About This Research
In this doctoral dissertation, the researcher examined the oral reading fluency of students at risk for developmental dyslexia. Measures of oral reading fluency were obtained weekly for each student before, during, and after completing the Headsprout program. Students’ parents were asked about their satisfaction with the program in order to measure social validity.
After participants started using Headsprout, oral reading fluency increased for all students and continued to increase throughout the study. These gains were maintained after six weeks of not using the program, for all but one participant. A satisfaction survey completed by the students’ parents showed that parents were highly satisfied with the program.
Participants in this study were nine second-grade students from six general education classrooms. The students had been identified as being at risk for developmental dyslexia by either their performance on standardized reading tests or their teacher’s referral based on the students’ overall reading performance in first grade.

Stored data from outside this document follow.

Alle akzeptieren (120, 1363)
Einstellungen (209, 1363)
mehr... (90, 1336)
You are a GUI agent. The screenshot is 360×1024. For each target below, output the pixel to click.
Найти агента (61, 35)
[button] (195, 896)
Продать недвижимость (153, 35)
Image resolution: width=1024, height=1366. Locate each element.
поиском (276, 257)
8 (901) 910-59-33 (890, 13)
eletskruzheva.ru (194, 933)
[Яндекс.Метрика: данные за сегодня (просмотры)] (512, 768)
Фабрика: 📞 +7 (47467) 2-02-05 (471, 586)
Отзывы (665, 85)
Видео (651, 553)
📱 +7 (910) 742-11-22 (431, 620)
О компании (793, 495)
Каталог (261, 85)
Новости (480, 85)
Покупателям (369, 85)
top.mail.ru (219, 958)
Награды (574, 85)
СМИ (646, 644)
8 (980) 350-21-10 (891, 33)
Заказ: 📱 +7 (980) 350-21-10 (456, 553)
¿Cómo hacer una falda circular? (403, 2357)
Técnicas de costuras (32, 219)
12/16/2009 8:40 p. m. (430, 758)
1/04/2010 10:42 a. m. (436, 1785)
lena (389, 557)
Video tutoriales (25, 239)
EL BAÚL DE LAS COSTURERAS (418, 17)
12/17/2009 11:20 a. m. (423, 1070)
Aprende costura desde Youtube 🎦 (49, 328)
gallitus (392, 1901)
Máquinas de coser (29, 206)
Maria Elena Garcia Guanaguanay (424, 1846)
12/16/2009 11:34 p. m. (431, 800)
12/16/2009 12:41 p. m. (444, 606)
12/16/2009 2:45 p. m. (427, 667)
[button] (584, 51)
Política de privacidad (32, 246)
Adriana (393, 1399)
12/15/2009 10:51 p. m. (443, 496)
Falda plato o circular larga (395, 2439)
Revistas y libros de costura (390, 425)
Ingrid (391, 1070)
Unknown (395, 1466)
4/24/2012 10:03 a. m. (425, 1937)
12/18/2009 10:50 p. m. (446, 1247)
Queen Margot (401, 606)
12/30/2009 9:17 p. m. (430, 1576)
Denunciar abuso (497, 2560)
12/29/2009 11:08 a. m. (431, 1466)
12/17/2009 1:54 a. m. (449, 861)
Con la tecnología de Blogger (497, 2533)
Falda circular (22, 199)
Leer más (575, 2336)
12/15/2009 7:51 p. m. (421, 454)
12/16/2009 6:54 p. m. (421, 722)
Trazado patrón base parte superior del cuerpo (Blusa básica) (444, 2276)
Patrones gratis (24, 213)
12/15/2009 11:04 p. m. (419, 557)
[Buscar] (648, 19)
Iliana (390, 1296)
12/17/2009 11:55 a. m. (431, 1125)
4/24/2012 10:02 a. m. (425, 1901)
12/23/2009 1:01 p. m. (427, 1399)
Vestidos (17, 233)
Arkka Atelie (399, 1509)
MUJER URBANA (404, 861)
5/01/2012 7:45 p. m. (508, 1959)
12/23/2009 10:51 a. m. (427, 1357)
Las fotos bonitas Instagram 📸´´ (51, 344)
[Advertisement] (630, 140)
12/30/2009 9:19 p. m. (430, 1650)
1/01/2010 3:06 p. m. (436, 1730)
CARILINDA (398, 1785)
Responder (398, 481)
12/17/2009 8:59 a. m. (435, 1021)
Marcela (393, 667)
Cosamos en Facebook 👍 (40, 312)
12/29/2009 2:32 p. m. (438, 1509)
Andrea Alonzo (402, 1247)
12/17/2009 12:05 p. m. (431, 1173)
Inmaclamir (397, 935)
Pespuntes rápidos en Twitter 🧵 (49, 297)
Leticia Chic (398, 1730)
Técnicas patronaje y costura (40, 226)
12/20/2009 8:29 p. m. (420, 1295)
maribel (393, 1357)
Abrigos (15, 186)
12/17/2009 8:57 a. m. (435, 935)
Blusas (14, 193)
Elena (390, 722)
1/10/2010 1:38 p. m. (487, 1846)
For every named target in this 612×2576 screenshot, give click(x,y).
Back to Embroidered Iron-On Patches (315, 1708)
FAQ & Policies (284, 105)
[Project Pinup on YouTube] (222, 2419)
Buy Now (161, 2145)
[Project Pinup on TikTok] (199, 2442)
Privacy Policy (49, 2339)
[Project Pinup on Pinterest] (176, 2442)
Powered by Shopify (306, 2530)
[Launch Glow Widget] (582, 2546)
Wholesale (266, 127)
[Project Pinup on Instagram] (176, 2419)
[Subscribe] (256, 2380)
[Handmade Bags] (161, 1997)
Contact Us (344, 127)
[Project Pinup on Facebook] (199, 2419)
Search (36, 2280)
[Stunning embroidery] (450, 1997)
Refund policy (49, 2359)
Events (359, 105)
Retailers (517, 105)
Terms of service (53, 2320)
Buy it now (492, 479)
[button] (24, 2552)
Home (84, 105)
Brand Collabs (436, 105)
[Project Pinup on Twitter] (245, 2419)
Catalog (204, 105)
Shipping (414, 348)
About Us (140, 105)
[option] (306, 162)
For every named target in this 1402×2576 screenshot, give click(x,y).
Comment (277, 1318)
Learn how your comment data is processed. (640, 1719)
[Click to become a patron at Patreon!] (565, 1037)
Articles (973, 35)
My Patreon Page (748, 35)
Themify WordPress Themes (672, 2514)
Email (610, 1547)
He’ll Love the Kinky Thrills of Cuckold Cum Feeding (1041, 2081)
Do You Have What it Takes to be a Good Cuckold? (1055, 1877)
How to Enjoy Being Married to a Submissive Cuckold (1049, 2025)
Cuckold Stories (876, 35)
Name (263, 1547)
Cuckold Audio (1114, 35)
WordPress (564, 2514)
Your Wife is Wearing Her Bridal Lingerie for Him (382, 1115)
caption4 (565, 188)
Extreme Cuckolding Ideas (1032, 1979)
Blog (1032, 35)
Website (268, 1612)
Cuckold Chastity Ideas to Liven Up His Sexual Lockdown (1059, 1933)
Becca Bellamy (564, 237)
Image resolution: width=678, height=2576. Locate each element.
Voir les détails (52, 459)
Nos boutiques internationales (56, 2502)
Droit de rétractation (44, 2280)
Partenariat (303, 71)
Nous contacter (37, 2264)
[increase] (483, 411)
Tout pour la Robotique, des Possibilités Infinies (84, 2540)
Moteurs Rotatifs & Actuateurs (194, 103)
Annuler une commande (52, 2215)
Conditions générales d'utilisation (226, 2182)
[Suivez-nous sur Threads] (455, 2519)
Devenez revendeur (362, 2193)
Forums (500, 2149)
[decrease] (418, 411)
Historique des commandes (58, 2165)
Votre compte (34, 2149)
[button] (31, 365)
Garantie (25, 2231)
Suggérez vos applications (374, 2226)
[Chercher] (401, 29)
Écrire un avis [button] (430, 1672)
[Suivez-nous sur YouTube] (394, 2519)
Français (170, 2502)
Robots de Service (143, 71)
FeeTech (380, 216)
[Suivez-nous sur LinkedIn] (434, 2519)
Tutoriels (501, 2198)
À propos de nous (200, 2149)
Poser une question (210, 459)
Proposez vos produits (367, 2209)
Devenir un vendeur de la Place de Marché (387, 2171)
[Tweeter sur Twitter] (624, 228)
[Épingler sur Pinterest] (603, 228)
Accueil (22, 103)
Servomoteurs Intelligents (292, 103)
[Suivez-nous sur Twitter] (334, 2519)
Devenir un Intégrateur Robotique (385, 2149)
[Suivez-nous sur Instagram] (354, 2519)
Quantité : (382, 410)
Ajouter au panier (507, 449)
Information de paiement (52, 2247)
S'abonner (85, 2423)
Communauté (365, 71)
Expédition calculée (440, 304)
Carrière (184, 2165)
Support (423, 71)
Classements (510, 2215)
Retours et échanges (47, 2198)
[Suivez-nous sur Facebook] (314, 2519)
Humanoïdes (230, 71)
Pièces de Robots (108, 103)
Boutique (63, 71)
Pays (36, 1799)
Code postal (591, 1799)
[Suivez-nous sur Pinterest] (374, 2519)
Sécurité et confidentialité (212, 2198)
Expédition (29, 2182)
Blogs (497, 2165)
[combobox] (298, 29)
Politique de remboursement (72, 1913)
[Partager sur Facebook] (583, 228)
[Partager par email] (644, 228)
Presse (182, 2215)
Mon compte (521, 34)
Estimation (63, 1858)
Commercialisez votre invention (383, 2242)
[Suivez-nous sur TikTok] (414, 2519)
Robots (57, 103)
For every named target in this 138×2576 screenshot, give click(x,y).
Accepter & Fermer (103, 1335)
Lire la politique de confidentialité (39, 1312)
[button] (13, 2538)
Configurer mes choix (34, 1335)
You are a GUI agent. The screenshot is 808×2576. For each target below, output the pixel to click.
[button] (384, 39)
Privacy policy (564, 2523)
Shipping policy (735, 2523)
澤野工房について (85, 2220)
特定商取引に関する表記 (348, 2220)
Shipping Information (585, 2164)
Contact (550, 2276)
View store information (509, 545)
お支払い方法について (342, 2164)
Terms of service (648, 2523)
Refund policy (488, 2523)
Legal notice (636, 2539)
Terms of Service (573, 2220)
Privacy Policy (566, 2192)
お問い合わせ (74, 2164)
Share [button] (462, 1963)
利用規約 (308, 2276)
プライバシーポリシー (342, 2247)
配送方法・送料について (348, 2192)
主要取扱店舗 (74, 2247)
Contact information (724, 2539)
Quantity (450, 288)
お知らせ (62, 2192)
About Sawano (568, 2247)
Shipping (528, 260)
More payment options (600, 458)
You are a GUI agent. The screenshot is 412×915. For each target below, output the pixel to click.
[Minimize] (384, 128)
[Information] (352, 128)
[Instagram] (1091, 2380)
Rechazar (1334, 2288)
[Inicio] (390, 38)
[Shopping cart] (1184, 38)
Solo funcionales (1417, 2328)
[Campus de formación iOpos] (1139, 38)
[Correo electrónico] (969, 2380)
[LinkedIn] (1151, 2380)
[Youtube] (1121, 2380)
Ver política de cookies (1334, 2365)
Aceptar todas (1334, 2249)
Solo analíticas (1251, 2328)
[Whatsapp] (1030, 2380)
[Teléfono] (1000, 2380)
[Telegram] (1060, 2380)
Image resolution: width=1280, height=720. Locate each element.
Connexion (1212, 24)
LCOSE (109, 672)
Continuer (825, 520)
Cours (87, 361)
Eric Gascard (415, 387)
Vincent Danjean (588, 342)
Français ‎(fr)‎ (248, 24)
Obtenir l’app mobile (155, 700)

Study Design and Procedures
This study used a multiple-baseline design across participants. The Dynamic Indicators of Basic Early Literacy Skills (DIBELS) Oral Reading Fluency test was used weekly through all phases of the study to measure reading skill. After a baseline period ranging from four to nine weeks, students began using Headsprout Early Reading after school for one-hour sessions, two to three times per week. All students completed the 80 online lessons that make up the whole program. Students’ reading skills were measured for six weeks after program completion to determine maintenance effects.
Wochos, G. C. (2010). Evaluating the effectiveness of supplemental computer-assisted instruction with second-grade students at risk for developmental dyslexia (Unpublished doctoral dissertation). University of Northern Colorado, Greeley, CO.